I gave this contest today, so thought to share this editorial.
Here we go,
So let me first give a brief intro about the problem statement, so we are given an array of size n. We have to print minimum operations with which we can make all the elements of the array equal.
Operation allowed:
Select I ( 0≤i<N) and add it to either i+1 or i-1 i.e., to its neighbor.
APPROACH:
- Firstly we will calculate the sum of the array.
- Now, try to find that into how many parts this sum can equally be divided. For example: 4,2,1,3,2 . sum = 12. so, it can be divided into {4,2} and {1,3,2}. hence we will dissolve these subarrays only to make each element perfectly equal.
CODE:
Iterate from N till 0, we are trying to find, into how many elements, the sum can be divided, so in the above example, 12 can be divided perfectly by 4,3,2,1. So, we will check all the subarray of these sizes and check whether it is possible to make them equal or not.

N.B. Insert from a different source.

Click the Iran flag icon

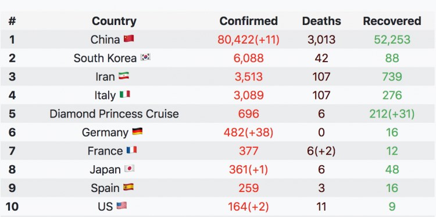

As soon as we find sum%N==0, do this operation, i.e., divide this subarray into elements having sum = goal (goal = sum/N)
If it is not possible, move on to the next value of the goal.
DRY RUN:
Input :
N = 5
int arr[] = {4,2,1,3,2}
sum = 12
- N == 5 (12%5!=0) therefore continue
- N==4 (12%4==0) so we will move further
current = 0, current+4 >goal(12/4 = 3) , therefore not okay, we will not proceed further, try to find next value of goal.
3. N==3(12%3==0), so we can move further
goal = 12/3 = 4
current = 0, current+4≤ 4, ok
current = 4, current+2>4, but current = 4 so we won’t break the loop.
find next subarray.
current = 0, current +2<4, ok
current = 2, current+1 4, ok
current = 3, current+3>goal and current !=goal, therefore find next value of N
4. N == 2
goal = 12/2 = 6
current = 0, current +4 < goal, ok
current = 4, current+2 ≤goal, ok
current = 6, current +1>goal, but current == goal, so find next subarray
current = 0, current+1≤goal, ok
current = 1, current+3≤goal, ok
current = 4, current+2≤goal, ok
We have found the answer.
I would suggest you dry run this using pen and paper, you will surely get this logic. Hope I have helped you to understand this problem.
This is my first contest editorial, any improvements or suggestions are accepted :)
Happy Coding :)